Lula também dará atenção maior ao Sudeste do país, especialmente São Paulo (AFP)
Lula também dará atenção maior ao Sudeste do país, especialmente São Paulo

(AFP)

  • Lula foca em duas estratégias para tentar vencer no primeiro turno;

  • Uma visa reduzir as taxas de abstenções, especialmente entre quem votará nele;

  • Outra quer atrair eleitores indecisos, já que disputa entre ele e Bolsonaro é provável.

O ex-presidente Luiz Inácio Lula da Silva (PT) intensificará, na reta final da campanha eleitoral, duas estratégias para tentar a vitória ainda no primeiro turno. Enquanto uma visa incentivar os eleitores a comparecerem às urnas no dia 2 de outubro, a outra busca atrair o voto de quem não sabe qual candidato escolher.

A intenção do petista, no primeiro caso, é reduzir a abstenção elevada, especialmente entre grupos que vão votar nele, como a população de baixa renda. Nesta parcela do eleitorado, a taxa de não comparecimento costuma ser maior.

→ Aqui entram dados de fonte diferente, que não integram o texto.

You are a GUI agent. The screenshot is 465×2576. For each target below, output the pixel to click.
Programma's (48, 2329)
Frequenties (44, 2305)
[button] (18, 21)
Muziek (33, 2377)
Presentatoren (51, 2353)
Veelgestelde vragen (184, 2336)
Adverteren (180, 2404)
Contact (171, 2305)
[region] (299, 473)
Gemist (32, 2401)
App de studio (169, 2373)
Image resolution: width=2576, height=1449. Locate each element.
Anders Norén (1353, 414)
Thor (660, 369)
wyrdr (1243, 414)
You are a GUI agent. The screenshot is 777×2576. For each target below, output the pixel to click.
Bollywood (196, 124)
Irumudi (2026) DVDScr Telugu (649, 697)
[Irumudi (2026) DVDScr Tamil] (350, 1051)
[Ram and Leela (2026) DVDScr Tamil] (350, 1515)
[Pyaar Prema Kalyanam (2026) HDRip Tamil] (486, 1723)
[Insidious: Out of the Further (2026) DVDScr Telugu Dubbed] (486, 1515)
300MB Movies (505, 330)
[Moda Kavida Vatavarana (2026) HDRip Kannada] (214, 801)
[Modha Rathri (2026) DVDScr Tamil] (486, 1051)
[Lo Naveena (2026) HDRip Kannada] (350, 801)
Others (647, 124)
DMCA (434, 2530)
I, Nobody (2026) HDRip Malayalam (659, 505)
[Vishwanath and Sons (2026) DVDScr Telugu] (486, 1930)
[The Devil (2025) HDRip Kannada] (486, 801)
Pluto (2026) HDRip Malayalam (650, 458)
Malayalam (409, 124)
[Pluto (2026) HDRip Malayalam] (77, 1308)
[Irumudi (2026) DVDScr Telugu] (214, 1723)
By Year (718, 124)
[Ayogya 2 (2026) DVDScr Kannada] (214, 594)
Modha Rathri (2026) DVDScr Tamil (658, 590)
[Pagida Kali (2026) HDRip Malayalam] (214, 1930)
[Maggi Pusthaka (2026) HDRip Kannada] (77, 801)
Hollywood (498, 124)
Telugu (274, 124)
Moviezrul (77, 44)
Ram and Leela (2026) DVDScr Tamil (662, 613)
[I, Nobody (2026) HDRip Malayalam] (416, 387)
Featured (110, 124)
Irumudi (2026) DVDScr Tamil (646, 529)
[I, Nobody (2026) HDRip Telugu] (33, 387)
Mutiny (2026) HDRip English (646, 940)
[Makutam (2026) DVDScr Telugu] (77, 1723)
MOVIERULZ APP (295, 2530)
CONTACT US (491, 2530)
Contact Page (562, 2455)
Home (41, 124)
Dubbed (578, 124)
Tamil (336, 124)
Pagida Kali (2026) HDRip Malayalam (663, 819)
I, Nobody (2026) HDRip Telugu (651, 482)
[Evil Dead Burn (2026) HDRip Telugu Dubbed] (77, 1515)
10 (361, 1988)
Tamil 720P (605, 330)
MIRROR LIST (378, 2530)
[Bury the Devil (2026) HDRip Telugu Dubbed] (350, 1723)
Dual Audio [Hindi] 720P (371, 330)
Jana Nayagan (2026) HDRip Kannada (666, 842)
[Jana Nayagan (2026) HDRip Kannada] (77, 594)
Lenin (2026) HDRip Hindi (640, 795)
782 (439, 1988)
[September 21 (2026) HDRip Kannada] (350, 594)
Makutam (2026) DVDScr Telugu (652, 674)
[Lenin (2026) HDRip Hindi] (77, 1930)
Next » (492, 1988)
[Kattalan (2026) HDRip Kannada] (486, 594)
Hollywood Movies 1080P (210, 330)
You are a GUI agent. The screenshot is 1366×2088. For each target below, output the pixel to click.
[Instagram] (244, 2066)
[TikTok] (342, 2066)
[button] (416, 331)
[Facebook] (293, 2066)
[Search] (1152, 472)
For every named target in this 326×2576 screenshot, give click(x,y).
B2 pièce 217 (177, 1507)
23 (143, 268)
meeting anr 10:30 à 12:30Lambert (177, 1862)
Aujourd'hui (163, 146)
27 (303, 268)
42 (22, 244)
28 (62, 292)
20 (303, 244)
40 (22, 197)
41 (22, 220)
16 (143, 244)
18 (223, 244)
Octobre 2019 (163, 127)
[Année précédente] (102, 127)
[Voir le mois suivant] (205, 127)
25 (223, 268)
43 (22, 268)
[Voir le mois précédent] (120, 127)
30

Já a atração de eleitores indecisos será feita com o discurso de que um segundo turno entre ele e o atual presidente Jair Bolsonaro (PL) é inevitável. Desta forma, o melhor seria antecipar a disputa para agora e garantir o resultado no primeiro turno, de modo a acalmar os ânimos no país.

Para atingir tais objetivos, conforme divulgado pelo blog de Valdo Cruz, do g1, o comitê de Lula contará com a mobilização dos petistas. O deputado José Guimarães (PT-CE), um dos coordenadores da campanha, estima que a estratégia pode garantir até quatro pontos nas pesquisas.

A campanha no Sudeste será fortalecida nestas últimas semanas antes das eleições, especialmente em São Paulo – capaz de definir se haverá ou não um segundo turno, de acordo com as avaliações do partido de Lula.

Assessores do ex-presidente também entendem que as eleições para governador no estado contribuem com o desenho do cenário presidencial. Se Tarcísio de Freitas (Republicanos), apoiado por Bolsonaro, parar de subir nas pesquisas e Rodrigo Garcia (PSDB) continuar crescendo, será um indício de que o bolsonarismo está cedendo espaço e “construindo seu teto” em São Paulo.

De acordo com a última pesquisa do Datafolha, Lula ficou com os mesmos 45% de antes, enquanto o atual presidente oscilou, negativamente, de 34% para 33%. Em São Paulo, Bolsonaro recuou de 35% para 33%, ao passo que o adversário cresceu de 40% para 43%.